Primary LanguagePythonGNU General Public License v3.0GPL-3.0

SCanSNP

Installation

conda create -n SCanSNP python==3.8
conda activate SCanSNP
conda install -c conda-forge r-base=3.5.1 r-ggplot2 r-mixtools r-dplyr r-robustbase r-cluster r-gridExtra 
git clone git@github.com:GiuseppeTestaLab/SCanSNP.git
pip3 install ./SCanSNP

Or docker image

docker pull davidecast/scansnp:1.1.0

Usage

SCanSNP --vcf $multi_sample.vcf --barcodes $barcodes.tsv --bam $bam_file --outdir $output_directory

additional args

--mode {deconvolution,matrixgen,skipcount}
	anndata with ref and alt reads information [not extensively tested]
 
	deconvolution: default mode will run through the full demultiplexing given 
	input vcf, barcodes list and bamfile
       
	matrixgen: scansnp will only generate anndata with nBarcodes x nLoci 
	counts for each allel will be stored in adata.layers["RefReads"] and adata.layers["AltReads"] 
	the default .X will be same as adata.layers["RefReads"]
	 
	skipcount: pick up the demultiplexing starting from previously saved anndata
	
--counts COUNTPATH: path to previously obtained anndata (--mode matrixgen) mandatory if --mode skipcount
--threads NTHREADS    threads to be used
--segmentation Path to segmentation tsv file with barcodes X number of nuclei. 
	When --platform visium is specified this file can be provided to improve the signal to noise calculation and will unlock the formal assignment of multiple genotypes per pack

--platform {chromium,visium}

10.1.2022 - Changes

Modifications in SCanSNP.py

  • fixed bug:

     """ Traceback (most recent call last):
 File "/home/davide.castaldi/git/SCanSNP/SCanSNP/SCanSNP.py", line 177, in
 Counts = CountData(varAdata.layers["sparse_Ref"], varAdata.layers["sparse_Alt"], varAdata.var_names, varAdata.obs_names)
 File "/home/davide.castaldi/.local/lib/python3.6/site-packages/anndata/_core/aligned_mapping.py", line 148, in getitem
 return self._data[key]
 KeyError: `sparse_Ref` """

    by changing sparse_Ref and sparse_Alt to RefReads and AltReads

Modification in GenUtils.py

  • in CountData class: when initializing the class, sparseAlt and sparseRef matrices are transposed. This allow the program to load and correctly use a previously saved anndata (varAdata.h5ad) generated with one of the other SCanSNP modalities where both reference and alternative matrices are saved in the object as barcodes x loci matrices.

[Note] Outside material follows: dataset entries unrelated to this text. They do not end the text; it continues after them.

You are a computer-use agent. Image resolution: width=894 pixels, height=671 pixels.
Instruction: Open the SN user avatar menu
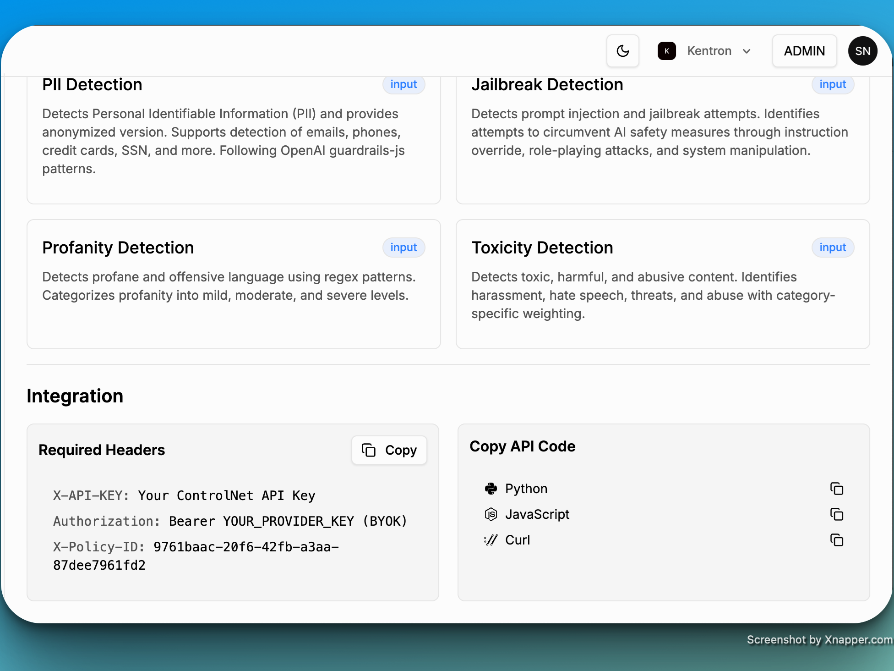click(862, 51)
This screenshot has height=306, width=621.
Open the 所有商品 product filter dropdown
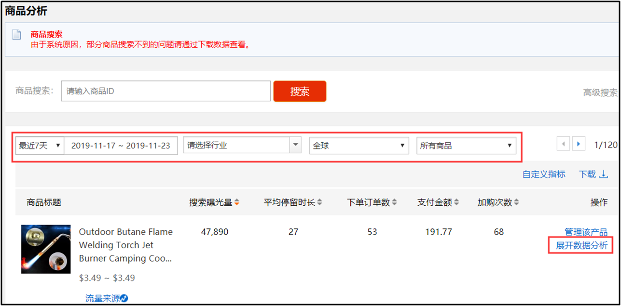click(466, 146)
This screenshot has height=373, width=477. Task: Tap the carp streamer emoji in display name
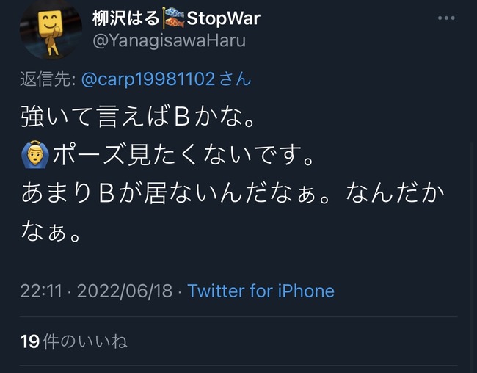tap(173, 18)
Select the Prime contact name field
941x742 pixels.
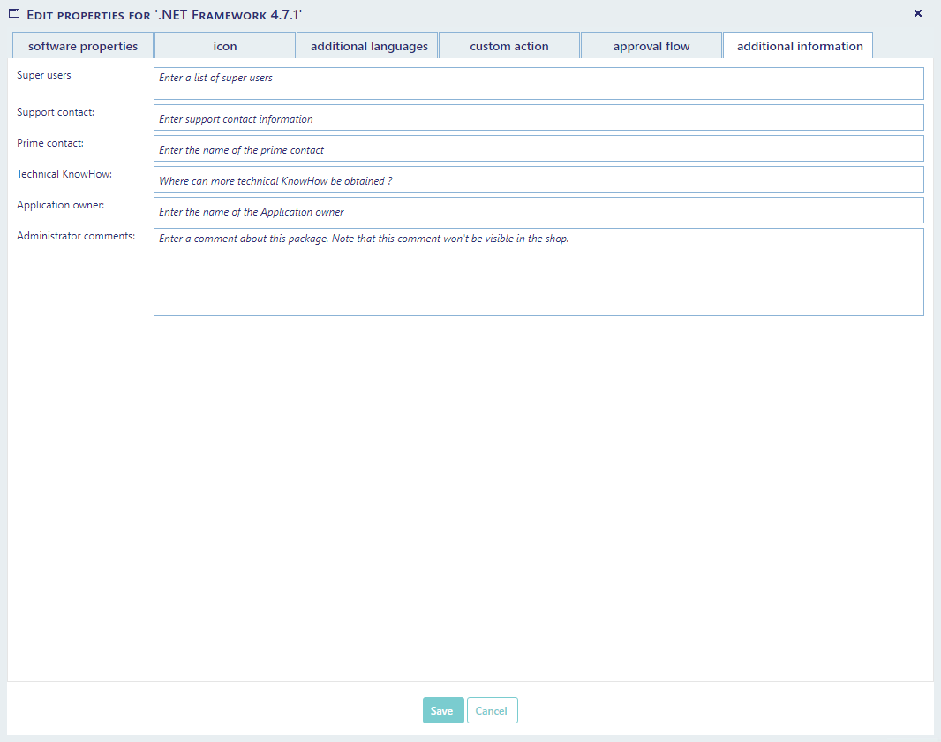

Modification in classifyUtils.py

  • in barcodeClassifier_main():
    • Added the computation for each ID of the number of negative and positive barcode and of their percentage over the total. Then:

      • if a certain ID has a low number of positive barcodes (in percentage), then the computation of the positive rate and the model fitting for the classification is skipped and instead we add an empty string for all the barcodes. The chosen minimum threshold is 1% of positive barcodes over the total.

      • if a certain ID has a low number of negative barcodes (in percentage), then the computation of the positive rate and the model fitting for the classification is skipped and instead we add that ID to all barcodes. The chosen minimum threshold is 0.5% of positive barcodes over the total.

NB: The thresholds have not been tested.